◆ Extract:
____

Many people are scared to set a low reserve in Flippa auctions After all, they’ve put a lot of hard work into optimizing and monetizing their site, so why do they want to risk selling it for peanuts?

The truth is that if your website is good enough, a low reserve should act as a tasty bait that buyers can’t resist snacking on.

Let’s take a look at why low reserves are the way forwards for your Flippa auction!

High Reserves on Flippa Are a Dangerous Game

A high reserve may appear to be a surefire way of protecting your auction from a smash and grab low bid, but to buyers the concept is very frustrating. Too much time becomes invested in creeping their bid up in the hope of meeting a reserve which appears annoyingly out of reach.

Buyers begin to lose patience and move on to other prospects or start inundating you with messages demanding to know what the reserve is. It’s a disheartening process for buyers and sellers with the very real threat of the reserve not being met.

What happens when this reserve isn’t met?

Well, a lot of sellers decide to relist the auction at a lower reserve. Surely someone will identify its full potential this time round, right? Think again!

____

◆ Task requirements:
**a)** According to the article on Flippa auction reserves, what do many sellers do when a high reserve is not met?
**b)** Reproduce the passage of the article on Flippa auction reserves between "Buyers begin to" and "right? Think again!", inclusive, substituting "interest" for "patience".
**c)** Continue the article on Flippa auction reserves from the point at which it ends.

Rows on where targets appear
____

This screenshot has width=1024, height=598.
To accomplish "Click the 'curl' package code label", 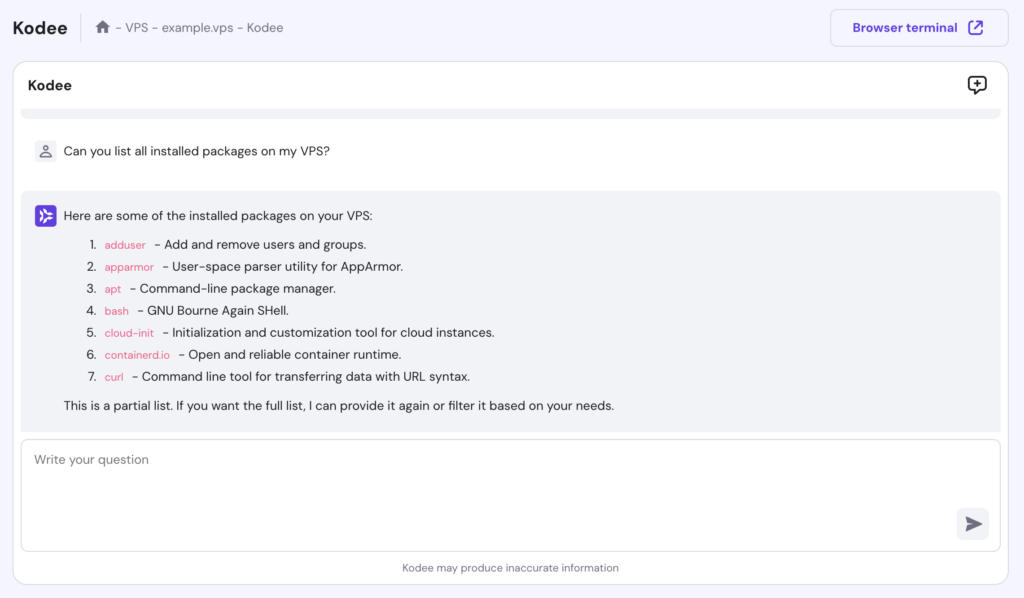I will click(114, 377).
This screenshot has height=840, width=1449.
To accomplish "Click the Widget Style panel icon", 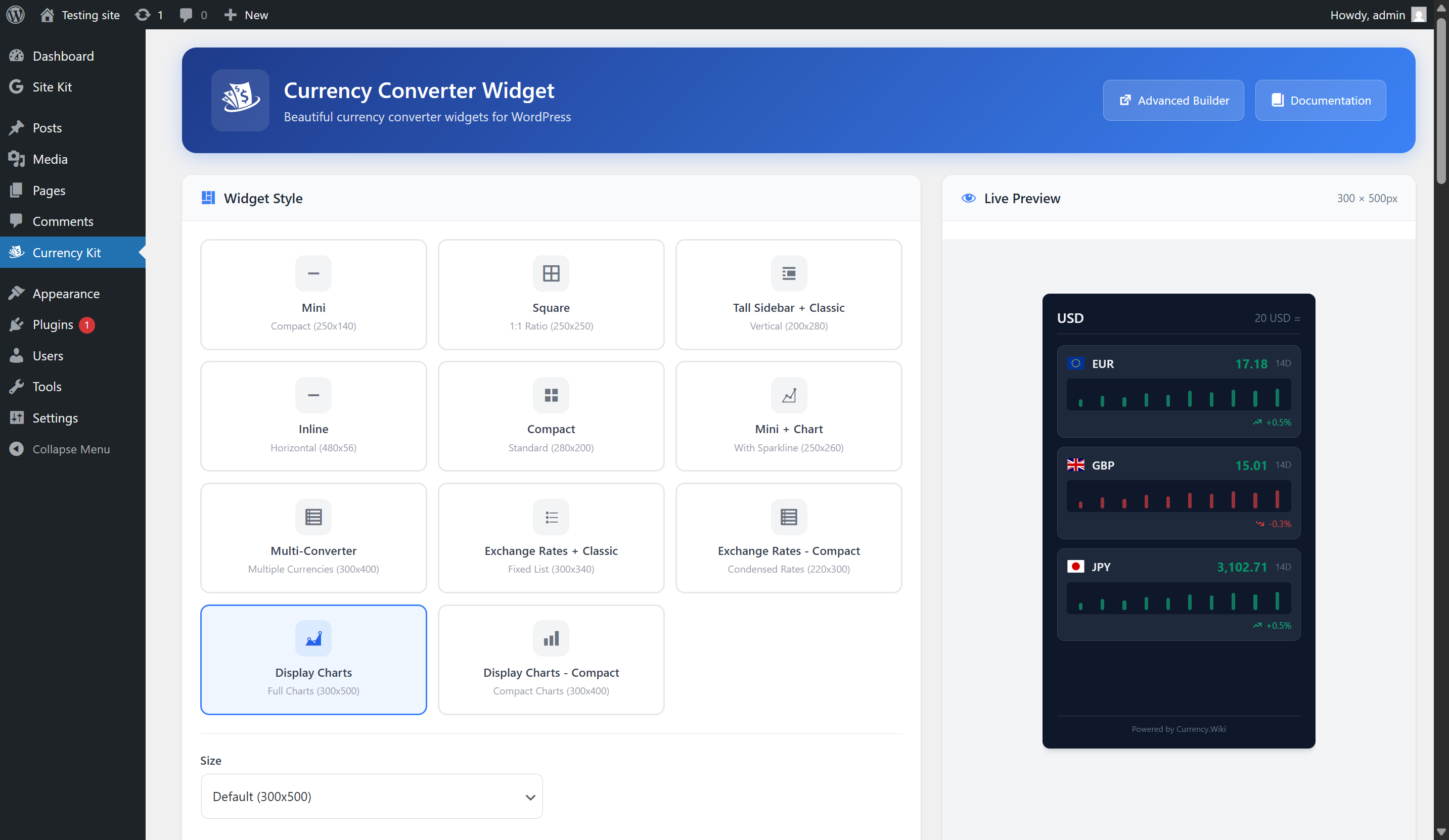I will click(x=208, y=198).
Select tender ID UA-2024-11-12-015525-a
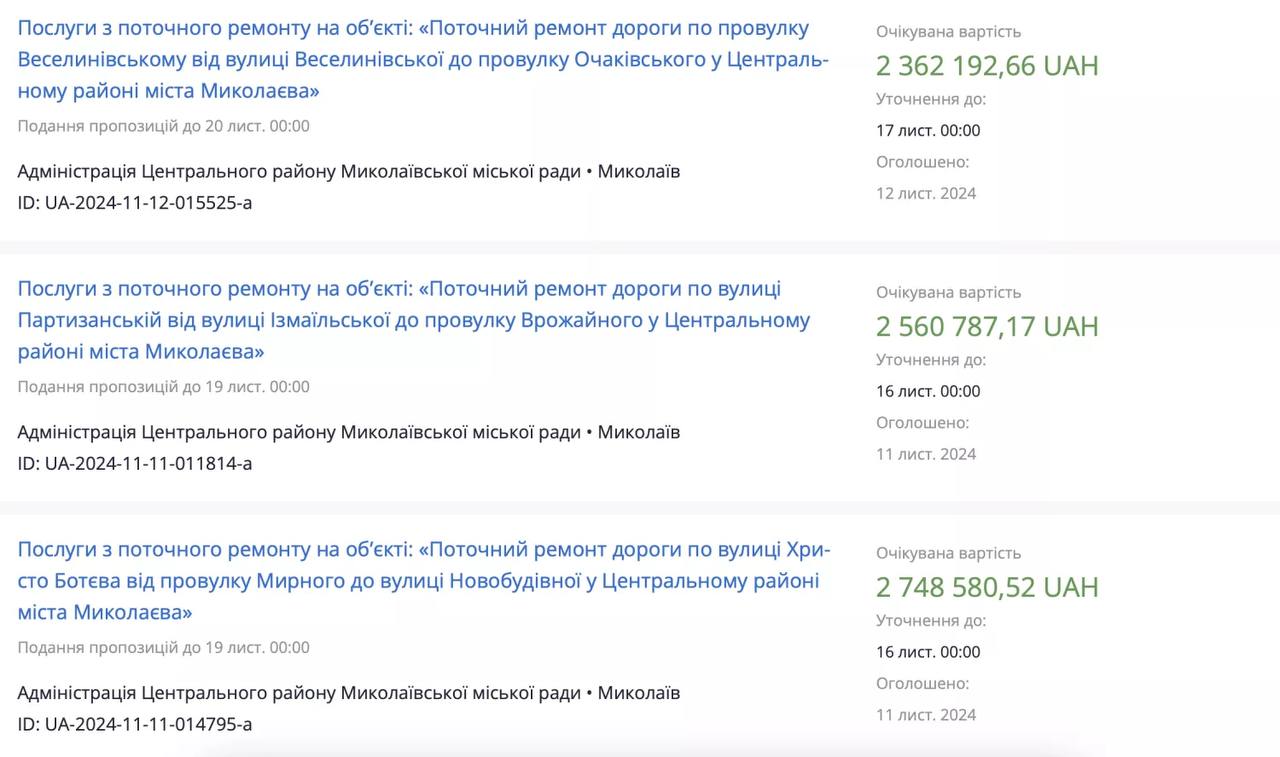Image resolution: width=1280 pixels, height=757 pixels. click(x=135, y=203)
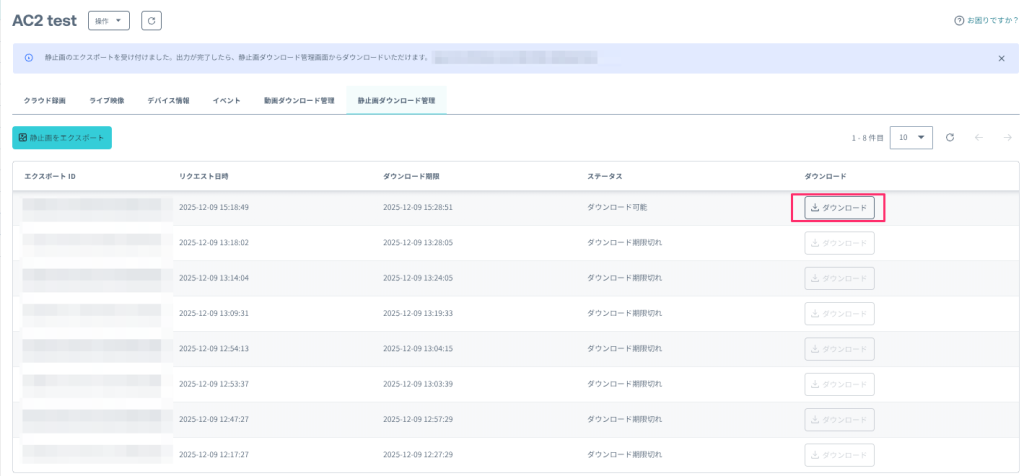Viewport: 1024px width, 476px height.
Task: Open the イベント tab
Action: [226, 101]
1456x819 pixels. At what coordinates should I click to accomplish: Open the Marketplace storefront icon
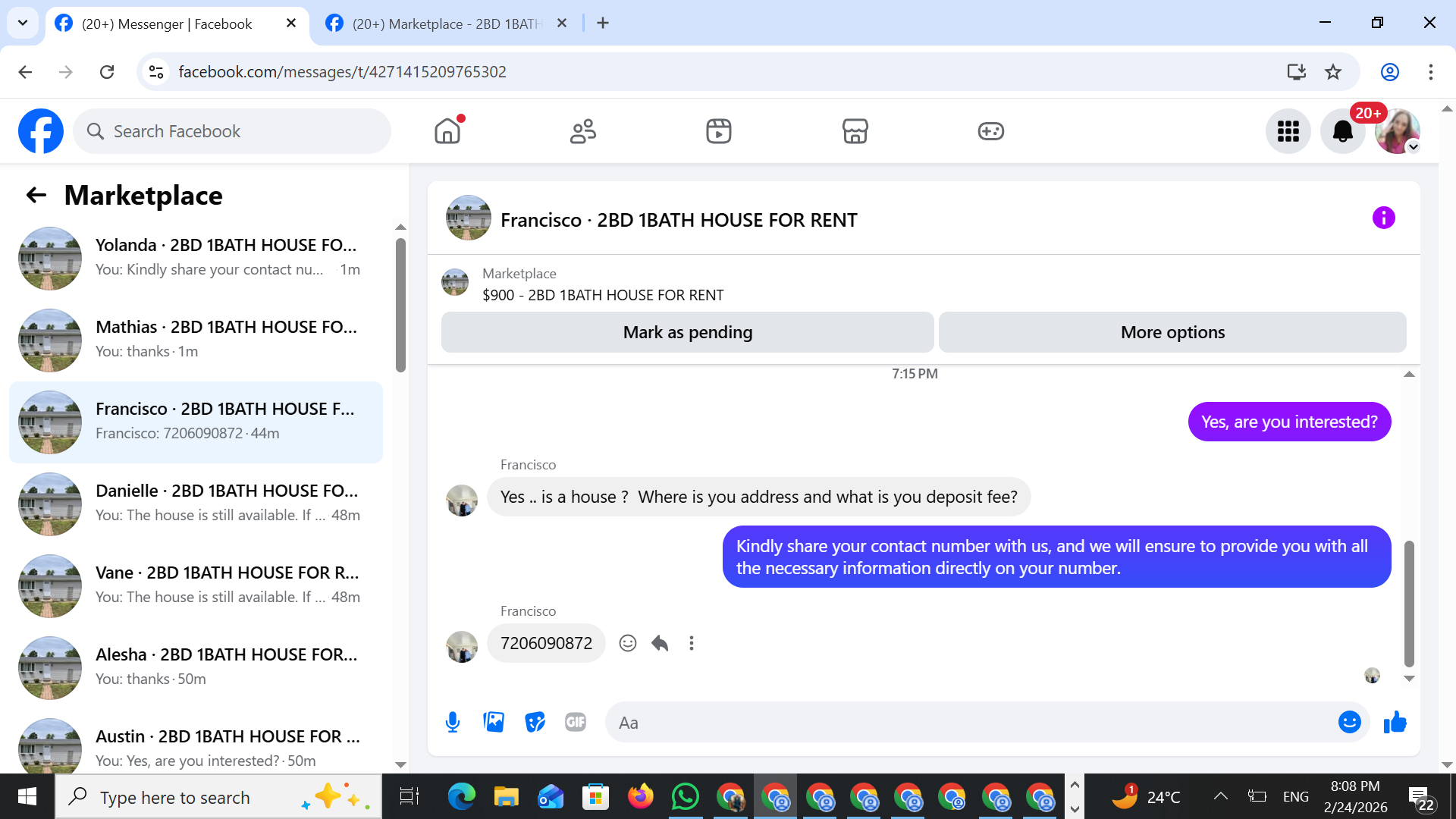click(855, 131)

____

◆ Answers for this exercise:
**a)** They relist the auction at a lower reserve.

**b)**
Buyers begin to lose interest and move on to other prospects or start inundating you with messages demanding to know what the reserve is. It’s a disheartening process for buyers and sellers with the very real threat of the reserve not being met.

What happens when this reserve isn’t met?

Well, a lot of sellers decide to relist the auction at a lower reserve. Surely someone will identify its full potential this time round, right? Think again!

**c)**
Buyers are very careful with their money, so they’ll begin to ponder why this amazing website didn’t sell first time round. As a result, buyers’ trusted ‘risk antennae’ will begin buzzing and the interest levels will drop off quicker than you can shout “SOLD”. Put simply: websites sell for less than they should on the second attempt.

Set an Auction with a Low Reserve

You might be asking yourself “What’s the best step forwards then? I sure as hell don’t want to set my reserve to a dollar! That’s madness!” and you’re right to show concern.

However, when we talk about a low reserve, we simply mean the minimum you would accept for your site. Perhaps all you want for your website is a dollar, but if that’s true maybe it’s time you considered a different career…

Now, as long as you’re confident in your site’s prospects, you shouldn’t have any problem setting a low reserve.

Don’t forget that a low reserve is almost always going to be met quicker than a high reserve. And when that reserve is met you open yourself up to a world of benefits.

When your auction enters the hallowed section of Flippa known as ‘Reserve Met’ you can rest assured that your website is going to start turning heads. The site is definitely going to sell, so it becomes obvious that early bidders have worked out there’s a profit tucked in amongst all that HTML code.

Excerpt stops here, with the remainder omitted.